Most likely the best selling 1080p projector on the market, and for good reason. It is one of our favorites. It’s well thought out, has some very nice features and benefits, such as creative frame interpolation, and a pseudo anamorphic lens capability that allows you to pair it with a Cinemascope screen (2.35:1) without a very expensive external lens. Brightness is average, placement flexibility is excellent, and the warranty is marginal (one year), although currently (2/09) Panasonic is giving away a 2nd year warranty. The Panasonic is one of the more “film-like” 1080p projectors using 3LCD technology. For those who like to tweak, it has excellent color controls and a built in signal generator. Have a blast!

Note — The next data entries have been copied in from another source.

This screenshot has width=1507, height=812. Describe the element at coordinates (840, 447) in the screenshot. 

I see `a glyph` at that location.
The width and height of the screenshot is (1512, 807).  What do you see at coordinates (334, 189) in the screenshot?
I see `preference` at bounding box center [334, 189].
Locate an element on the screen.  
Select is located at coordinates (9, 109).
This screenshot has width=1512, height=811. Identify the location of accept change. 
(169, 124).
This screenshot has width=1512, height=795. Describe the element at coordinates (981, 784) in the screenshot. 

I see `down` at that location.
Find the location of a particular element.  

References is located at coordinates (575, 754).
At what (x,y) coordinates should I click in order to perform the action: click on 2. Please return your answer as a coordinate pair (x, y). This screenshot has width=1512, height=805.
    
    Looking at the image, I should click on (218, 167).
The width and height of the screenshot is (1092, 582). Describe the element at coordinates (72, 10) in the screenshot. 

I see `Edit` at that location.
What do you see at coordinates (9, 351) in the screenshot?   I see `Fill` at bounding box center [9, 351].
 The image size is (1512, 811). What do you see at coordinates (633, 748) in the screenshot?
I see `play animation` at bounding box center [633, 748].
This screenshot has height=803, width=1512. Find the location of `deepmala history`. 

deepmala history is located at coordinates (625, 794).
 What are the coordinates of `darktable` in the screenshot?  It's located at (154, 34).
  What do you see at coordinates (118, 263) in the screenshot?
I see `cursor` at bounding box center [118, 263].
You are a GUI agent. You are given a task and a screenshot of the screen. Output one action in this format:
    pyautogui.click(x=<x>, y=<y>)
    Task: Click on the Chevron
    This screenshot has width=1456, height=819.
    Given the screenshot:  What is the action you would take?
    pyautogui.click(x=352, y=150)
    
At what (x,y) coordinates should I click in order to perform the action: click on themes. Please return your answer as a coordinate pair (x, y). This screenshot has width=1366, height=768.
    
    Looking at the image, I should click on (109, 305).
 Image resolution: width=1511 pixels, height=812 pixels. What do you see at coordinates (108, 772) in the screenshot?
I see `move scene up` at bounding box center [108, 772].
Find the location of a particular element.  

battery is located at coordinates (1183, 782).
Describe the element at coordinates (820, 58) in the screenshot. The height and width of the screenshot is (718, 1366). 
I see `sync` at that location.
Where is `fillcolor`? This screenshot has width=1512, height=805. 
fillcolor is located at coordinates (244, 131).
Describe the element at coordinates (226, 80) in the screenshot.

Black level performance is very, very, good. While not the best of the “ultra-high contrast” 3LCD projectors (in terms of black levels), it’s still a significant step up from the typical 1080p projector in this price range.

Optoma HD8200 projector

We’re still playing with this one, as I write this. The review will be posted in 3/09, after this report. It’s a classy looking unit from Optoma. It seems Optoma has finally gotten the message: That with no lens shift, and limited zoom lens, a projector inherently misses out on the majority of buyers. With a 1.5:1 zoom and lens shift, the HD8200 has very good placement flexibility. It seems to be very bright (not measured or calibrated yet), one of the brightest, around, so suitable for larger screens. Black level performance of the DLP based projector, however is just typical of those that are not “ultra-high-contrast” projectors. It does sport a dynamic iris to help out with black levels, but its functionality is a bit noticeable. Very interesting, the verdict is still out.

Sanyo PLV-Z3000 projector

The PLV-Z3000 is currently the least expensive of the “ultra-high-contrast” projectors out there, and that alone, should make it a very popular and successful projector. It currently sells (with rebate) for just a little more than the cut-off of $2100 for this category. That also makes it one of the least expensive projectors in the category. Black level performance is not quite as good as the other “ultra-high-contrast” projectors, but it is definitely much closer to those, than any of the more basic home theater projectors, such as the Epson 6100, or Sanyo’s entry level PLV-Z700, and for that matter, better than vitually all of the DLP projectors anywhere near its price.

This compact home theater projector offers excellent placement flexibility. Its image is also very sharp. In best mode it’s a little below average in brightness, so keep it to smaller screens. On the other hand, it has good brightness in brightest mode, so it can handle that same screen with a fair amount of ambient light when needed. Sanyo provides a 3 year warranty.